André Maia Pereira is originally from Curitiba, Brazil. He holds a degree in Transportation and Vehicle Engineering at Budapest University of Technology and Economics, and received a M.S. double degree in Intelligent Transport Systems, from Linkoping University and the Czech Technical University (CTU). His participation on the European project Managing Automated Vehicles Enhances Network (MAVEN) inspired him to pursue a Ph.D. research on Transportation Systems and Technology at CTU. André is part of the Czech Technical University (CTU) team participating in nuMIDAS.
1. Please tell us about the Faculty of Transportation Sciences of the Czech Technical University in Prague and how your role in your team plays in nuMIDAS?
The Czech Technical University in Prague (CTU) was established in 1707 and is one of the oldest institutes of technology in Europe with 8 faculties. At the Faculty of Transportation Sciences, we have project-focused education in four specific areas: Intelligent Transportation Systems (ITS), air transportation and pilot training, logistics and transportation management, and Smart Cities. Since 2021 I am a member of the Laboratory of Applied Mathematics in Transport and Logistics (LAMbDA), where we support partners and students on modelling, optimisation, and analysis. The main goal of the LAMbDA laboratory is to create a competence centre that will build knowledge in the field of mathematical modelling and the application of mathematical tools for transport and logistics tasks. I have been exploring Cooperative-ITS solutions, data analysis, traffic modelling and simulation, and integration of cooperative automated vehicles into the roadside infrastructure.

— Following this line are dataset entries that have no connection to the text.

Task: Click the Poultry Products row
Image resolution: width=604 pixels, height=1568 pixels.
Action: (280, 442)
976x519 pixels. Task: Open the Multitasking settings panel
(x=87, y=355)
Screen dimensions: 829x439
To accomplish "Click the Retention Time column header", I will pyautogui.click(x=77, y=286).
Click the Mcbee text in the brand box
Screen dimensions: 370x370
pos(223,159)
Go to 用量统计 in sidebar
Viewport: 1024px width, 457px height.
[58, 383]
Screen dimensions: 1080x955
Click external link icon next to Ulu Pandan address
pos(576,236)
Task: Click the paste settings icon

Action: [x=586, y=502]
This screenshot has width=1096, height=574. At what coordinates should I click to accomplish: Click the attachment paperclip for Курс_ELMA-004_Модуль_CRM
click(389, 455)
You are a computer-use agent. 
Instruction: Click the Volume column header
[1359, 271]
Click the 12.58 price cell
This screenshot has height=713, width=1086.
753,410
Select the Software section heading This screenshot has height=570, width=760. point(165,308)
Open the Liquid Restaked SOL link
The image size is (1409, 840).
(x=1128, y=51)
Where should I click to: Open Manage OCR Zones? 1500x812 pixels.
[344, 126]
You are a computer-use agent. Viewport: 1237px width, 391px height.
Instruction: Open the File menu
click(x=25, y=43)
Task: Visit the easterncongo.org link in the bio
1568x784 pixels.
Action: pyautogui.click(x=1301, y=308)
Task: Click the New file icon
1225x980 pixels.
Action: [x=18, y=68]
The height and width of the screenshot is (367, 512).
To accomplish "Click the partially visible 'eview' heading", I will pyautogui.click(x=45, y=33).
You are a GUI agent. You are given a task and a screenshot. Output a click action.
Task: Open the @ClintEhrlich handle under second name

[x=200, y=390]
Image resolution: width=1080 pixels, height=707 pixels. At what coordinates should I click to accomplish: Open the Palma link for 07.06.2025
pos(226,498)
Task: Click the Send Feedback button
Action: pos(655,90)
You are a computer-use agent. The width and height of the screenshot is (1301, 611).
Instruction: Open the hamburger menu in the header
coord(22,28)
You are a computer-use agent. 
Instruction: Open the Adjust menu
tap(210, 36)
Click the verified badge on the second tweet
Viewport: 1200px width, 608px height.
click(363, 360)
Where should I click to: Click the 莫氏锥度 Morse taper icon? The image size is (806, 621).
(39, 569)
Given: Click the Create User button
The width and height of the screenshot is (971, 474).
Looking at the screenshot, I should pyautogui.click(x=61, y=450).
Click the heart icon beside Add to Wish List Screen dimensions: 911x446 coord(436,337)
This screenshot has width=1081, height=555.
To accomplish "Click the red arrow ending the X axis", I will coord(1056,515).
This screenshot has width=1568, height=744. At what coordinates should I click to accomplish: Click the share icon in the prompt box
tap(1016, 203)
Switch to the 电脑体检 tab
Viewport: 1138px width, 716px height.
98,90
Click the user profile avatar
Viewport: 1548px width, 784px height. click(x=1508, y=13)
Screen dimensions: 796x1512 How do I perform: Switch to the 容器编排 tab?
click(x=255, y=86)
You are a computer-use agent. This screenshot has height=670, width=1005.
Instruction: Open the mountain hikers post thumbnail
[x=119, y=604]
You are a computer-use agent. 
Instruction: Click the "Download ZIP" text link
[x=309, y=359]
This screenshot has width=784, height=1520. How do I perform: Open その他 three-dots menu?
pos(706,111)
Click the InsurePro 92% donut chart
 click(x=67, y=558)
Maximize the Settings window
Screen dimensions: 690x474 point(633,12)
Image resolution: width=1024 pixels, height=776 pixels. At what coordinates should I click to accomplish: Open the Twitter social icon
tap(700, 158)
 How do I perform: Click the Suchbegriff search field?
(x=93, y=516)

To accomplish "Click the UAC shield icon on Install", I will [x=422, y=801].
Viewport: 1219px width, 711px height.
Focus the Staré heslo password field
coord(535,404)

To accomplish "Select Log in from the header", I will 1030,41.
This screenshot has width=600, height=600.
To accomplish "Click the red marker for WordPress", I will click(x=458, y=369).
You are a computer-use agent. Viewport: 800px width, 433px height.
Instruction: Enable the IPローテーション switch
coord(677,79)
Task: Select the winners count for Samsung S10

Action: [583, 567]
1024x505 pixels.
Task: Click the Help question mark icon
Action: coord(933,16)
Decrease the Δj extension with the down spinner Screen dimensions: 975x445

In nuMIDAS, I cooperate on the research of the literature as well as on the suggestion of methodologies, models and tools. I also have an active role in documentation and proposing new concepts. In this way, I aim to collaborate on understanding the current situation in the mobility sector, and solving its problems by imagining the future and ideal situations, all the while considering constrained resources and other limitations.
2. What are the main challenges and opportunities you currently see in mobility regarding the use of data?
Innovations in the mobility sector are happening at a fast pace, and the emergence of digitalisation not only brings new ways in which data are being generated, collected, stored, and exchanged, but also supports new types of policies, services, and solutions. In general, digital platforms facilitate the flow of information and improve the usage of resources, but that can lead to a disruption in the sector and also in a change of citizen’s behaviour.
As main challenges, we can point out: the interoperability of systems, privacy, cyber-security, open data and open platforms, proper infrastructure, and slower legislation against faster innovation. In order to build an efficient integrated urban transport system, cities will have to adjust their policies and legislation while services adapt their business models and processes. However, we can also see opportunities in the sector, such as: data standardisation, promotion of open data and open platforms, and the development of tools to support sustainability as well as urban space management and impact assessment. Industry 4.0 and artificial intelligence offer new opportunities that are usually not explored by existing mobility tools.
3. As nuMIDAS WP2 leaders, what are the biggest lessons and insights you have obtained from the project so far?
I believe that the core of our acquired knowledge is that in order to help stakeholders achieving their goals, we must shift from the tools-oriented perspective to a service-oriented perspective. Usually, cities have common problems but caused by different reasons, which may be influenced by common factors. Instead of having a tool (or a set of tools) that may be powerful on their capabilities, the final goal is always to solve real world challenges. That means establishing methodologies that solve specific real-world problems by having as inputs a well-defined set of causes, influencing factors, and a set of meaningful KPIs for the decision-making process.